Sieht man ganz genau hin, erkennt man die winzigen Einbohrlöcher auf der Rinde des Fichtenstamms: Die vier bis fünf Millimeter großen Buchdrucker graben sich durch die Rinde, um dort Gänge anzulegen. In diesen legen die Weibchen nach der Paarung ihre Eier ab – und vermehren sich exponentiell.

„Wenn wir nach einem trockenen Frühjahr einen warmen Sommer und dann noch einen schönen Herbst bekommen, kann es gut sein, dass die Borkenkäfer drei bis vier Bruten hintereinander anlegen.“ Ein Teufelskreis. Denn ein einziges Borkenkäfer-Weibchen sorge innerhalb eines Jahres mit drei Generationen, genannt Geschwisterbruten, für 100.000 Nachkommen. „Wenn so eine Borkenkäfer-Massenvermehrung mal ins Laufen kommt, dann hält die keiner mehr auf. Das explodiert dann“, erklärt Benner. In diesem Falle können selbst gesunde Bäume die Angriffe der Schädlinge nicht mehr abwehren. So können die kleinen Käfer ganze Wälder vernichten.

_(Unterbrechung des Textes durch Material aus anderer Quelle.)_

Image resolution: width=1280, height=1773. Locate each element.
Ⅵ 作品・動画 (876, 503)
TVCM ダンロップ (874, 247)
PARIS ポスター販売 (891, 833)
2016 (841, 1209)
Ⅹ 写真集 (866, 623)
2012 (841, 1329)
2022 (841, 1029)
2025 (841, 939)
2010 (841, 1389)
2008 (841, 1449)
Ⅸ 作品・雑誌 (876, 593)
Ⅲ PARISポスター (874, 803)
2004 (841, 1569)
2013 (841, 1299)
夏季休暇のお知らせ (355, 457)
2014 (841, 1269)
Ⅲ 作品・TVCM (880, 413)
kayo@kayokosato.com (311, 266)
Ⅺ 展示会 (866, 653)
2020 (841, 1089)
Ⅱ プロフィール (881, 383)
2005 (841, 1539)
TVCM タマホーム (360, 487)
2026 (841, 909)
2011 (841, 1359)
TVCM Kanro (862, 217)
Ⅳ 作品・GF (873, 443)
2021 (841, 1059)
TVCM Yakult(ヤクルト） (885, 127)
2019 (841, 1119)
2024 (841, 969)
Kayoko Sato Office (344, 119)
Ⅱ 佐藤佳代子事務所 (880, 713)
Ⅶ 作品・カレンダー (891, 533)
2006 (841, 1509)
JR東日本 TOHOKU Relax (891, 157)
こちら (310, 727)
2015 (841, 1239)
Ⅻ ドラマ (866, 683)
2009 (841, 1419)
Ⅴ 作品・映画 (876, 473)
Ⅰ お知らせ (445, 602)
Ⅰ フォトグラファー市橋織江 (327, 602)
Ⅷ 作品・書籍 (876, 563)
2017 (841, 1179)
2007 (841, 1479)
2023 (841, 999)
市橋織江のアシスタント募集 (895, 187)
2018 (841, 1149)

Überlastung bei der Aufarbeitung der Schneebruchschäden

Die Gefahr, die vom Borkenkäfer ausgeht, sei nicht zu unterschätzen. Doch genau das tun viele Waldbesitzer laut Benner. „Hat sich der Borkenkäfer einmal erfolgreich vermehrt, bleibt den Waldbesitzern nichts anderes übrig, als Tabula rasa zu machen“, erklärt der Forstdirektor. Heißt: Das von den Schädlingen befallene Waldstück muss kahlgeschlagen werden, um eine rasante Verbreitung auf benachbarte Bäume bestmöglich einzudämmen. „Das hätte natürlich die Konsequenz, dass die Wälder, in denen man momentan vielleicht gerne spazieren geht, im schlimmsten Fall irgendwann nicht mehr existieren.“

Das „Horrorszenario“: Kommt es tatsächlich zu einer massenhaften Vermehrung des Borkenkäfers, bleibt Waldbesitzern nichts anderes übrig, als die befallene Waldfläche kahlzuschlagen.

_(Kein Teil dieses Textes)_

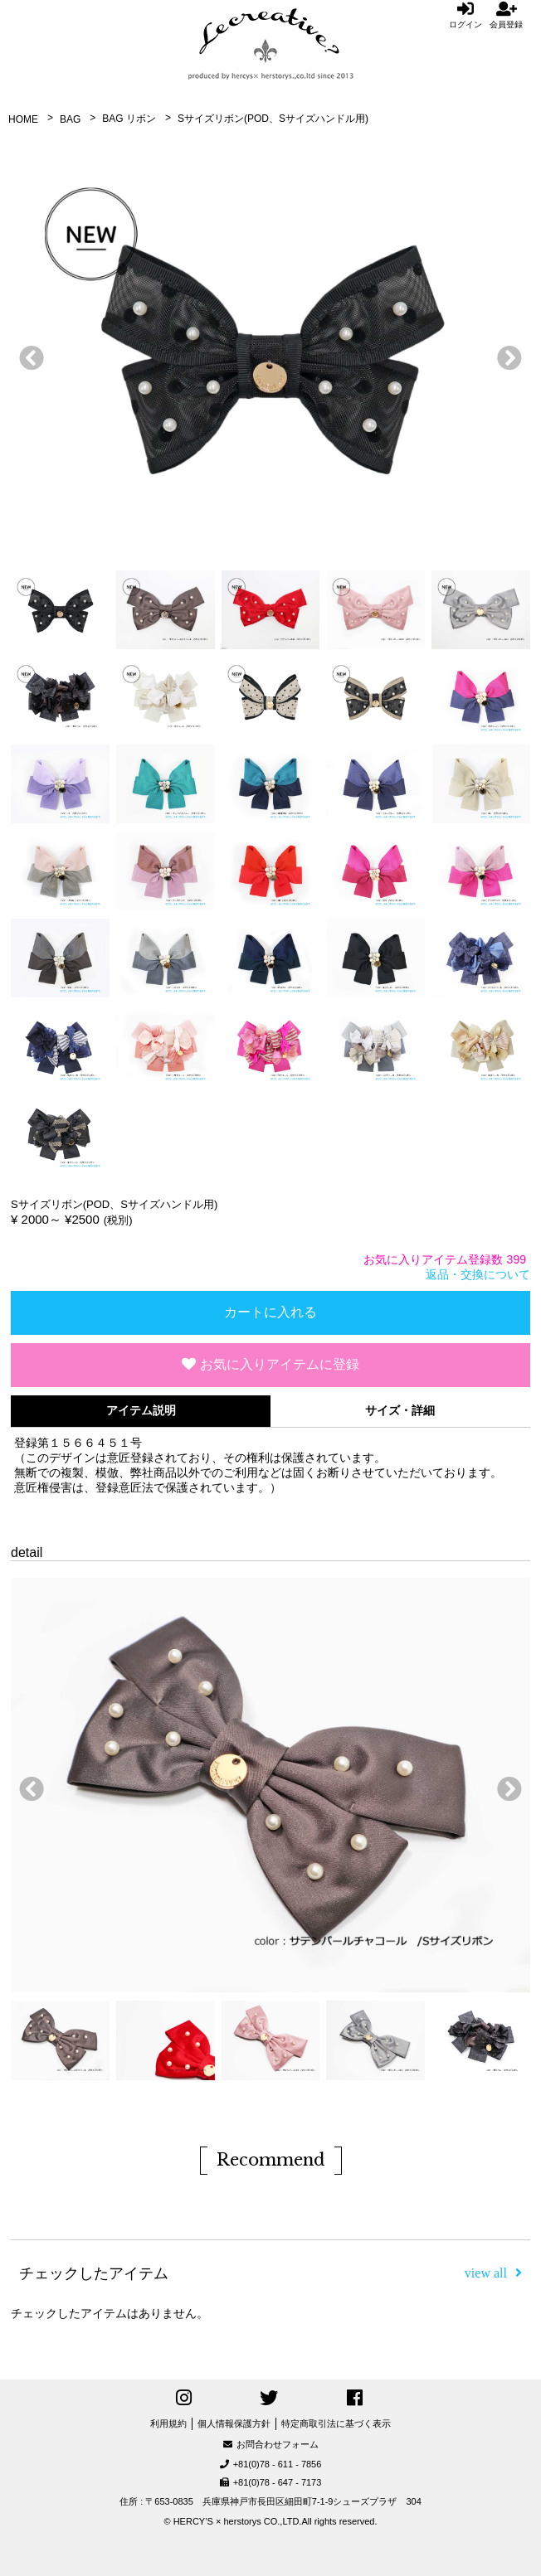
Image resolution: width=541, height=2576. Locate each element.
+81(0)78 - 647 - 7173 (271, 2482)
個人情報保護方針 (233, 2423)
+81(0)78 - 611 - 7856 (271, 2464)
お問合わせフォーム (271, 2444)
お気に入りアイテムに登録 (270, 1364)
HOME (23, 119)
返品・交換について (478, 1274)
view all (493, 2273)
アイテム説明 (141, 1410)
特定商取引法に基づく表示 (336, 2423)
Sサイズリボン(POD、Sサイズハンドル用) (273, 118)
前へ (27, 354)
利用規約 (168, 2423)
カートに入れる (270, 1312)
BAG (70, 119)
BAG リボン (129, 118)
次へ (505, 354)
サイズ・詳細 (400, 1410)
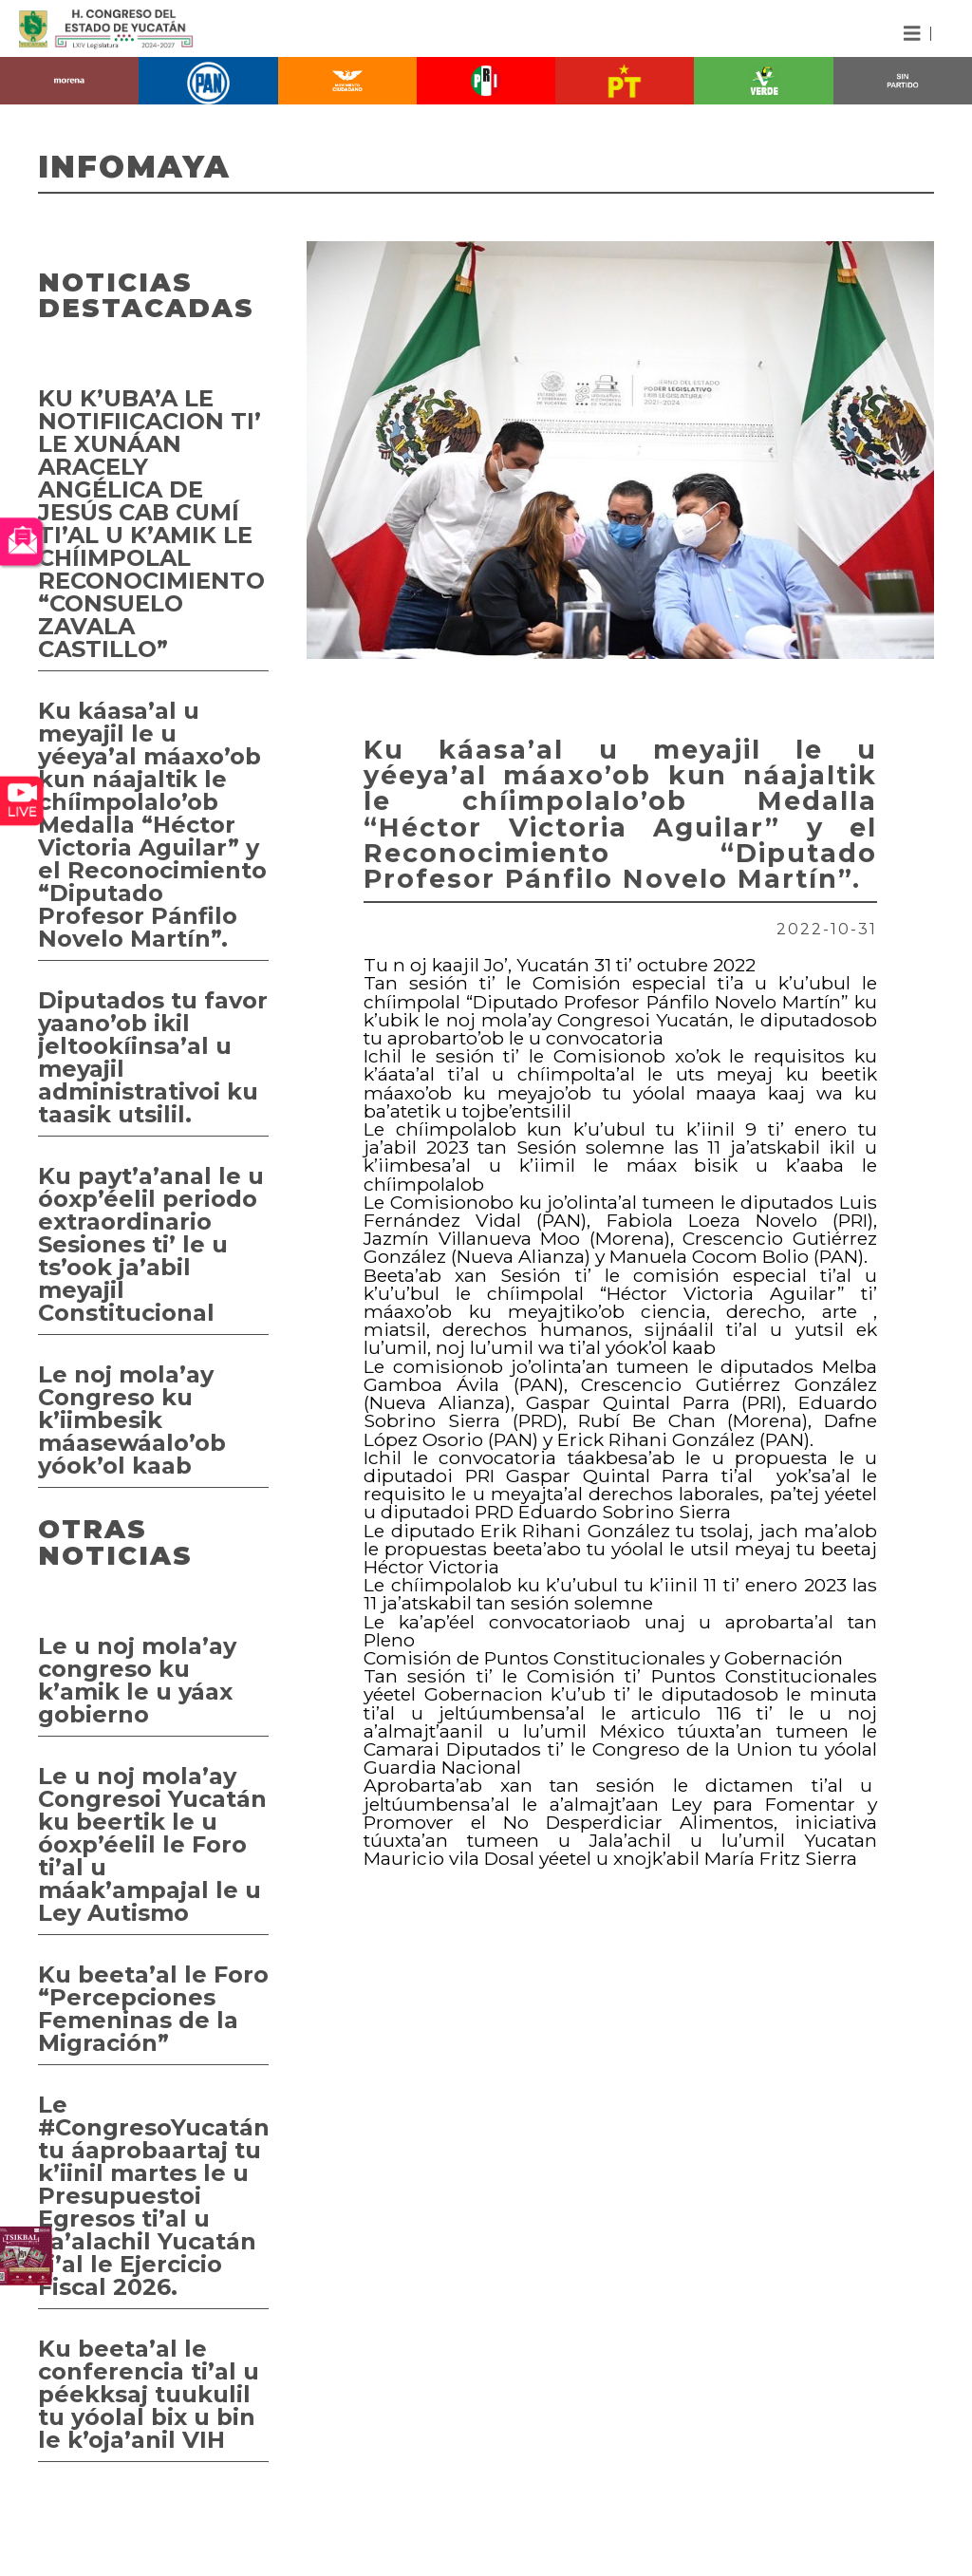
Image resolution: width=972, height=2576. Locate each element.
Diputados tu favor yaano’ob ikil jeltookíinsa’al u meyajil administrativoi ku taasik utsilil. (153, 1057)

Damit es so weit gar nicht erst kommen kann, ist es die Pflicht eines jeden Waldbesitzers, die Schneebruchschäden rechtzeitig und vorsichtig aufzuarbeiten: Die gefallenen Baumkronen müssen aufgesammelt, die gebrochenen Fichten herausgeschnitten und die Baumteile anschließend zügig aus dem Wald transportiert werden. „Die Gefahr ist erst gebannt, wenn das geschädigte Holz 500 Meter vom angrenzenden Fichtenbestand entfernt ist“, erklärt Büchner.

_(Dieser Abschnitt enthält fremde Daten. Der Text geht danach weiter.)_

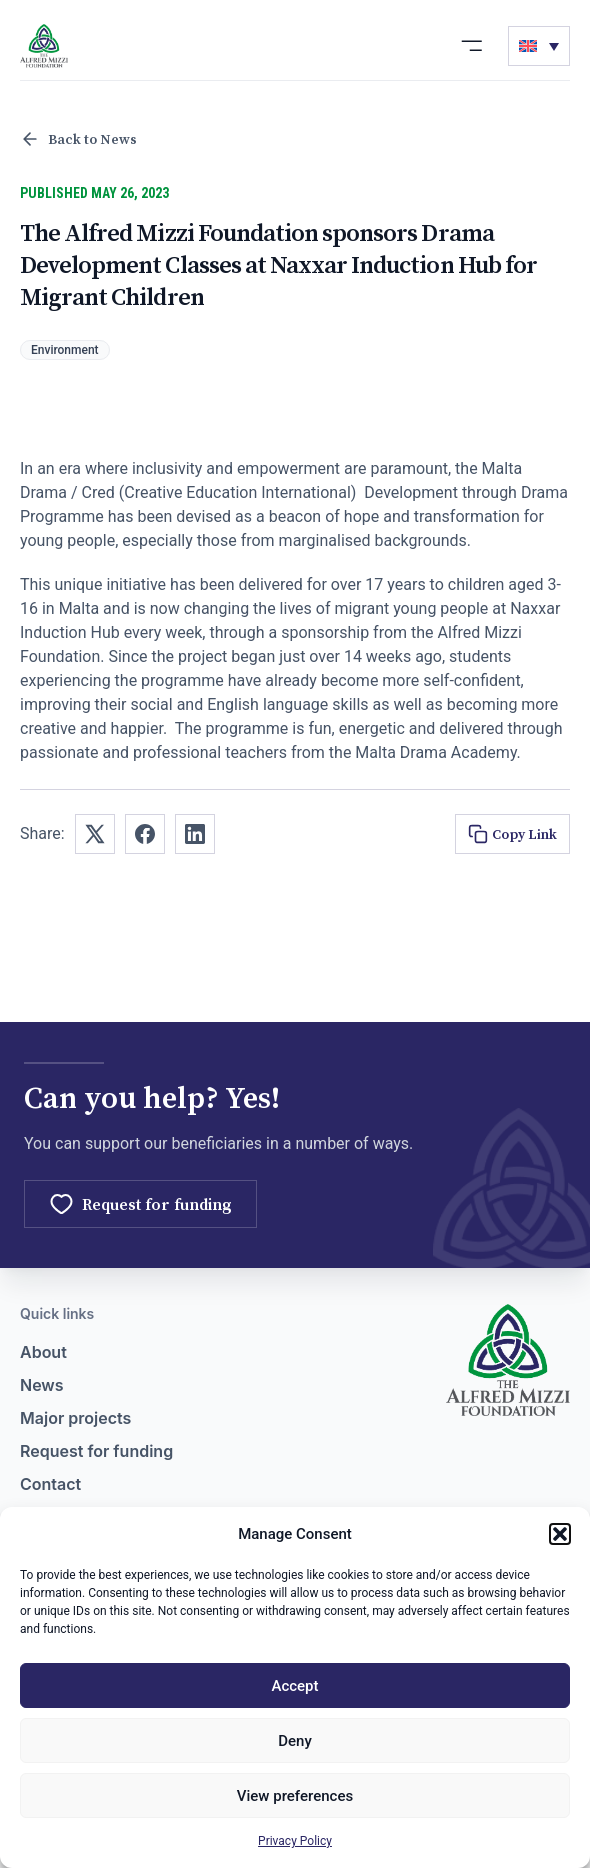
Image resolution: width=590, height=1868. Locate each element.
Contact (50, 1484)
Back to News (78, 139)
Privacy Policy (295, 1841)
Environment (65, 350)
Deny (295, 1741)
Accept (294, 1686)
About (43, 1352)
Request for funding (96, 1451)
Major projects (75, 1418)
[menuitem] (539, 46)
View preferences (295, 1796)
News (42, 1385)
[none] (539, 46)
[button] (560, 1534)
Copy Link (512, 834)
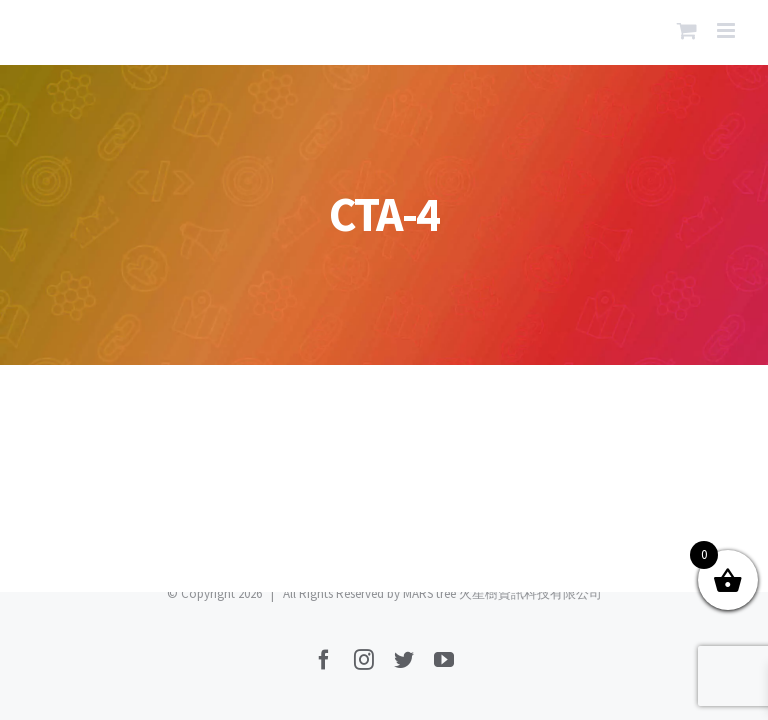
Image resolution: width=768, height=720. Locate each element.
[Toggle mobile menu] (727, 30)
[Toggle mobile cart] (687, 30)
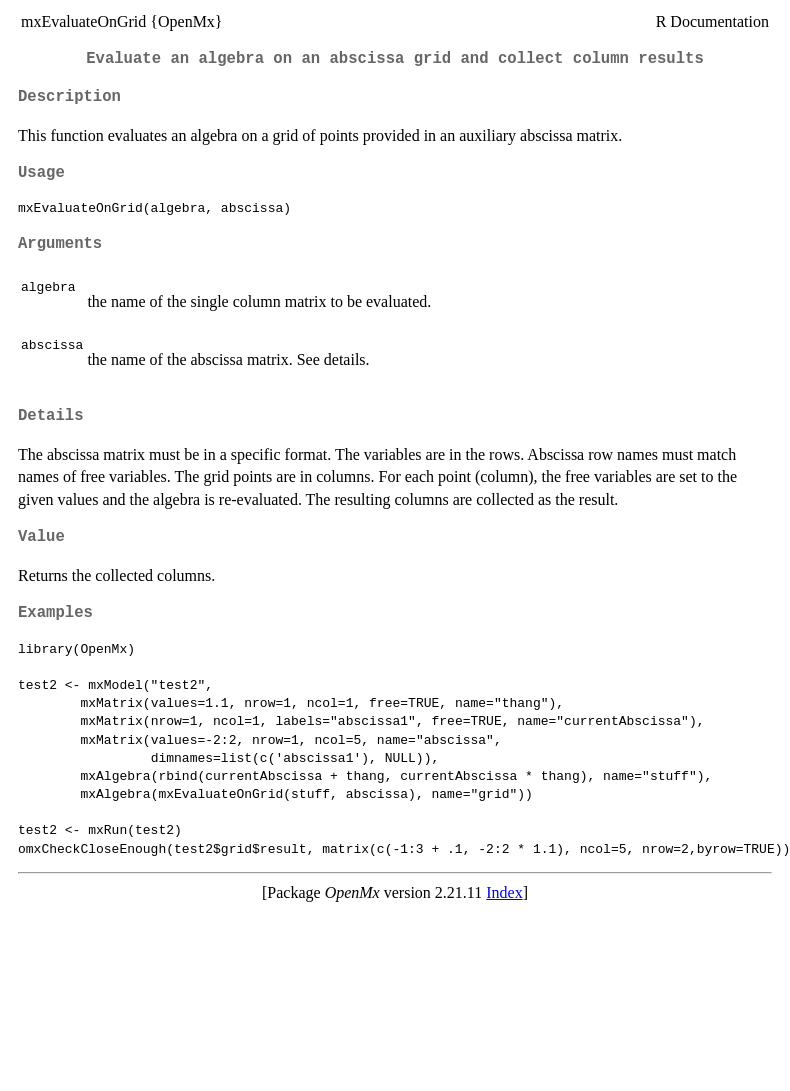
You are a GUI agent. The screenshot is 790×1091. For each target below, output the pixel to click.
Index (504, 892)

Dieser Arbeit seien viele Waldbesitzer jedoch nicht gewachsen. „Zahlreiche Waldbesitzer in unserem Landkreis haben bisher einen guten Job gemacht. Es ist einfach die schiere Masse an geschädigtem Holz, die einige momentan überfordert“, sagt Benner. Auch wegen des schlammigen Waldbodens sei die Aufarbeitung derzeit besonders aufwändig – und in manchen Fällen sogar lebensgefährlich. „Wenn ich da falsch mit der Motorsäge drangehe, kann es passieren, dass mir der Baum um die Ohren fliegt und mich im Zweifelsfall tötet.“

Zwar gäbe es genügend Anlaufstellen, die Waldbesitzern Hilfe bei der Aufarbeitung der Schäden anbieten. Zum Beispiel die Waldbesitzervereinigung in Wasserburg und Rosenheim, Forstunternehmen oder der jeweils zuständige Förster. Allerdings bekämen auch die „Profis“ die Arbeitsbelastung zunehmend und in hohem Maße zu spüren. Um den Forstunternehmern die Arbeit zu erleichtern, empfehlen die beiden Förster daher, die geschädigten Fichten vorher farbig zu markieren. „Wir sind um jeden Stecken Holz froh, der bis zum Frühjahr nicht mehr auf dem Waldboden liegt“, sagt Benner. „Ich bin der glücklichste Oberförster von Rosenheim, wenn uns eine großflächige Zerstörung unserer Wälder erspart bliebe.“

Botschaften des Amtes für Ernährung, Landwirtschaft und Forsten für die Aufarbeitung der Schneebruchschäden:

1. Jeder Waldbesitzer ist verpflichtet, gebrochenes oder geworfenes Fichtenholz rechtzeitig waldschutzwirksam möglichst bis Ende April 2024 aufzuarbeiten, um eine ggf. dramatische Ausbreitung des Borkenkäfers in den Wäldern ab Frühsommer 2024 zu verhindern.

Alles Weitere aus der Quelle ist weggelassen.